* _TASK LIST_:
A) Rewrite the paragraph beginning "I respect and admire Kasparov guardedly" from the post about Kasparov as a short list that keeps its main facts.
B) In the post about Kasparov, on which platform did Kasparov write the post that is excerpted?
C) Please quote the post about Kasparov between "On Friday, January" and "a political disaster.", inclusive.

On Friday, January 7, 2022 at 8:18:44 PM UTC-5, B.H. wrote:
> Hi everyone,
>
> Russian chess player and business and politics writer Garry Kasparov wrote a post on Facebook today; here are some short excerpts:
>
> "The center must unite against the extremists, or soon the center too will be gone. ... Please, do not take your democracy for granted."
>
> Perhaps echoing Hillary Clinton's plea for compromise and the prevalence of moderate politics in light of possible looming extremist leadership in Congress, Kasparov seems ready to suggest that Americans should react based on fear and compromise their values and interests to avoid a political disaster.
>
> I respect and admire Kasparov guardedly; I like his pro-Democratic values, his willingness to stand up to Vladimir Putin, and also his ability to succeed at chess. I haven't been as fond of a few comments I read by him in the past about the "stability" of certain people he's criticized, and I don't know if I know enough about him to give him a genuine thumbs up. Of course, I hope he is the real deal and not hiding some evil agenda; it is so hard to tell who is for real in our global society today.
>
> In spite of my guarded respect for Kasparov, I don't think his approach is good for the US--my perspective has to do with some economics ideas but I won't dwell on that right now. In particular, as I argued in a previous post on Usenet, there is no such thing as a "fair sacrifice of someone else's resources and/or turf." You might want to vote for Candidate X in spite of his/her willingness to appease evil interests, reacting out of fear to vote for this candidate in spite of serious ethical "compromises" offered by the candidate to get into power. My position is: That is totally fine if there is no better option, but Americans are very delinquent when we fail to use our hard-won free speech abilities to criticize serious moral deficiencies in candidates that we've voted for, loudly. We don't "weaken" our candidates by blasting their outrageous moral failures; instead, this action of vocal criticism challenges our leaders to get out and let someone better lead, improve and change the game so that the "reformed bad guy candidate" has become the best we can get, or lose and be humiliated for evil deeds. "Tolerance of evil" has not been the American way in the past, and it must not "stick" to our political society, on the individual voter level or on a larger scale. Compromise is OK, but not unethical compromise that unfairly hurts others and robs them of their resources.

* _INFORMATION SHOWN_:
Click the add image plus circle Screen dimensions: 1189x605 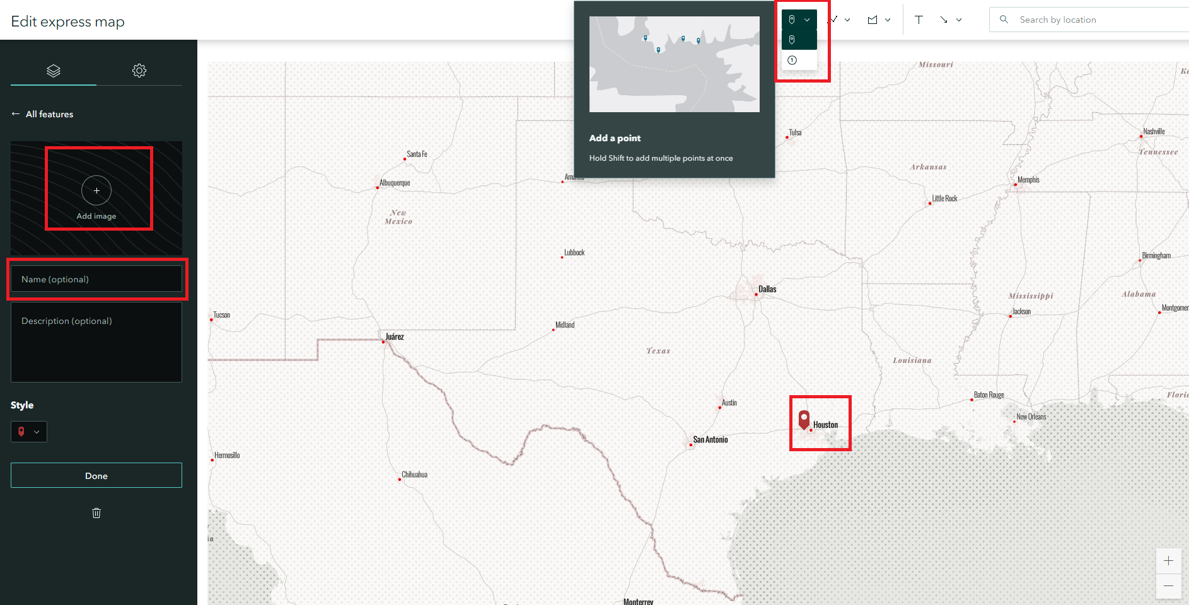coord(96,190)
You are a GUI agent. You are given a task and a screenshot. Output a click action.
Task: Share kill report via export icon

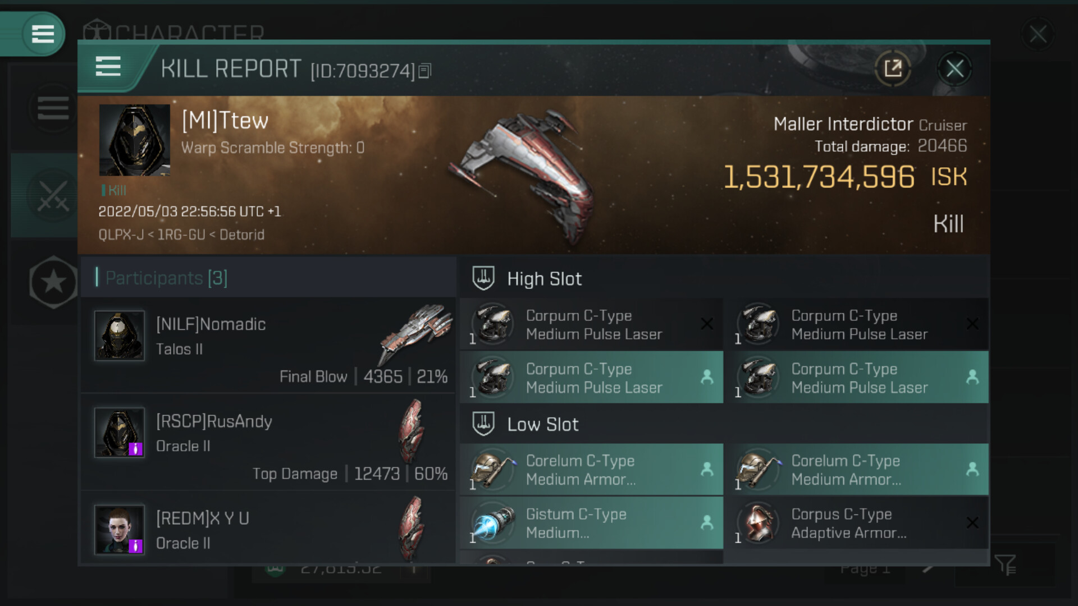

* _TASK-BY-TASK ANSWERS_:
A)
- The writer respects and admires Kasparov, but guardedly.
- Liked: his pro-Democratic values, his willingness to stand up to Vladimir Putin, and his success at chess.
- Less liked: a few past comments by him about the "stability" of certain people he has criticized.
- The writer is unsure of knowing enough about him to give a genuine thumbs up.
- The writer hopes he is the real deal and not hiding an evil agenda, noting that it is hard to tell who is for real in today's global society.

B) Facebook.

C)
On Friday, January 7, 2022 at 8:18:44 PM UTC-5, B.H. wrote:
> Hi everyone,
>
> Russian chess player and business and politics writer Garry Kasparov wrote a post on Facebook today; here are some short excerpts:
>
> "The center must unite against the extremists, or soon the center too will be gone. ... Please, do not take your democracy for granted."
>
> Perhaps echoing Hillary Clinton's plea for compromise and the prevalence of moderate politics in light of possible looming extremist leadership in Congress, Kasparov seems ready to suggest that Americans should react based on fear and compromise their values and interests to avoid a political disaster.